**EXERCISE GOAL**. Every entry in the following data should be output exactly.

-- EXERCISE MATERIAL follows --

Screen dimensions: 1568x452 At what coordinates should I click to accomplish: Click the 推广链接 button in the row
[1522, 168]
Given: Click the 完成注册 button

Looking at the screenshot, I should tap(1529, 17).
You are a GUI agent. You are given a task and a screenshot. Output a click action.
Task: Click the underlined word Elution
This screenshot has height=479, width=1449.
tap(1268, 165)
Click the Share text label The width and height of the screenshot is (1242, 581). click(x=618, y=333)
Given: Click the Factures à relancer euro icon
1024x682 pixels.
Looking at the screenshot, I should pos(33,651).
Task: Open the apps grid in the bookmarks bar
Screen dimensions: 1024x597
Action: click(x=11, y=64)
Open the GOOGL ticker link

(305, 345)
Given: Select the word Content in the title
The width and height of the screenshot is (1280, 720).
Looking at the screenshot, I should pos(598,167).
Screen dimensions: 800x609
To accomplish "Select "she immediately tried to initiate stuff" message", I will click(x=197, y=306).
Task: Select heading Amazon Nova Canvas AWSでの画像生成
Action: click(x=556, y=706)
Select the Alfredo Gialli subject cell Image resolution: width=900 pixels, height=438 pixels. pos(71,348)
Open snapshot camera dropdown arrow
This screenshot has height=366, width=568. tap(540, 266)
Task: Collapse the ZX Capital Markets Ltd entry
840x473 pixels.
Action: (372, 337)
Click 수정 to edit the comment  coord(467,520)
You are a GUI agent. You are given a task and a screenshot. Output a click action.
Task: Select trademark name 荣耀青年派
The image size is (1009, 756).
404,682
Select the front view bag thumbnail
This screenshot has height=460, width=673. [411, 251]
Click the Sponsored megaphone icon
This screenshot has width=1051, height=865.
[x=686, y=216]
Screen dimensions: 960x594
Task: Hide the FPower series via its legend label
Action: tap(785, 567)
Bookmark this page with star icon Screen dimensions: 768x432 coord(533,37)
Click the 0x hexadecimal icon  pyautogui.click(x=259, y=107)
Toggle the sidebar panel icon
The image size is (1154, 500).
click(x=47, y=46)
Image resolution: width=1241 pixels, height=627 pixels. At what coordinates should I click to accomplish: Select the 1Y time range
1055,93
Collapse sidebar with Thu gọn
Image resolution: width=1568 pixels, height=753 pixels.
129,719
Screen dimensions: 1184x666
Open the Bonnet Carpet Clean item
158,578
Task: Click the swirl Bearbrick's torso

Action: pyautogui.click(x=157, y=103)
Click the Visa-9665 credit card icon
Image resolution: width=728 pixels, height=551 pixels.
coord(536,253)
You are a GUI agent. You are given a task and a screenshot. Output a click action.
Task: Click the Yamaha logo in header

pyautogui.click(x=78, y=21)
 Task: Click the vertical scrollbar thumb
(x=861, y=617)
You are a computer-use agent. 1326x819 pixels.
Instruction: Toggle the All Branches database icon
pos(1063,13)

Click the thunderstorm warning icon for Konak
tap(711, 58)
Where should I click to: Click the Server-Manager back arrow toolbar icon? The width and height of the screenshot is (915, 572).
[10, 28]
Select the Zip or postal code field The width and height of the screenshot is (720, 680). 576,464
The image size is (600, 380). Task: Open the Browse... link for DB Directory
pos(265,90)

-- EXERCISE MATERIAL concluded --

**ANSWER TO THIS TASK**.
Screen dimensions: 1568x452 At what coordinates should I click to accomplish: Click the 推广链接 button in the row
[1522, 168]
Given: Click the 完成注册 button

Looking at the screenshot, I should tap(1529, 17).
You are a GUI agent. You are given a task and a screenshot. Output a click action.
Task: Click the underlined word Elution
This screenshot has height=479, width=1449.
tap(1268, 165)
Click the Share text label The width and height of the screenshot is (1242, 581). click(x=618, y=333)
Given: Click the Factures à relancer euro icon
1024x682 pixels.
Looking at the screenshot, I should pos(33,651).
Task: Open the apps grid in the bookmarks bar
Screen dimensions: 1024x597
Action: click(x=11, y=64)
Open the GOOGL ticker link

(305, 345)
Given: Select the word Content in the title
The width and height of the screenshot is (1280, 720).
Looking at the screenshot, I should pos(598,167).
Screen dimensions: 800x609
To accomplish "Select "she immediately tried to initiate stuff" message", I will click(x=197, y=306).
Task: Select heading Amazon Nova Canvas AWSでの画像生成
Action: click(x=556, y=706)
Select the Alfredo Gialli subject cell Image resolution: width=900 pixels, height=438 pixels. pos(71,348)
Open snapshot camera dropdown arrow
This screenshot has height=366, width=568. tap(540, 266)
Task: Collapse the ZX Capital Markets Ltd entry
840x473 pixels.
Action: (372, 337)
Click 수정 to edit the comment  coord(467,520)
You are a GUI agent. You are given a task and a screenshot. Output a click action.
Task: Select trademark name 荣耀青年派
The image size is (1009, 756).
404,682
Select the front view bag thumbnail
This screenshot has height=460, width=673. [411, 251]
Click the Sponsored megaphone icon
This screenshot has width=1051, height=865.
[x=686, y=216]
Screen dimensions: 960x594
Task: Hide the FPower series via its legend label
Action: tap(785, 567)
Bookmark this page with star icon Screen dimensions: 768x432 coord(533,37)
Click the 0x hexadecimal icon  pyautogui.click(x=259, y=107)
Toggle the sidebar panel icon
The image size is (1154, 500).
click(x=47, y=46)
Image resolution: width=1241 pixels, height=627 pixels. At what coordinates should I click to accomplish: Select the 1Y time range
1055,93
Collapse sidebar with Thu gọn
Image resolution: width=1568 pixels, height=753 pixels.
129,719
Screen dimensions: 1184x666
Open the Bonnet Carpet Clean item
158,578
Task: Click the swirl Bearbrick's torso

Action: pyautogui.click(x=157, y=103)
Click the Visa-9665 credit card icon
Image resolution: width=728 pixels, height=551 pixels.
coord(536,253)
You are a GUI agent. You are given a task and a screenshot. Output a click action.
Task: Click the Yamaha logo in header

pyautogui.click(x=78, y=21)
 Task: Click the vertical scrollbar thumb
(x=861, y=617)
You are a computer-use agent. 1326x819 pixels.
Instruction: Toggle the All Branches database icon
pos(1063,13)

Click the thunderstorm warning icon for Konak
tap(711, 58)
Where should I click to: Click the Server-Manager back arrow toolbar icon? The width and height of the screenshot is (915, 572).
[10, 28]
Select the Zip or postal code field The width and height of the screenshot is (720, 680). 576,464
The image size is (600, 380). Task: Open the Browse... link for DB Directory
pos(265,90)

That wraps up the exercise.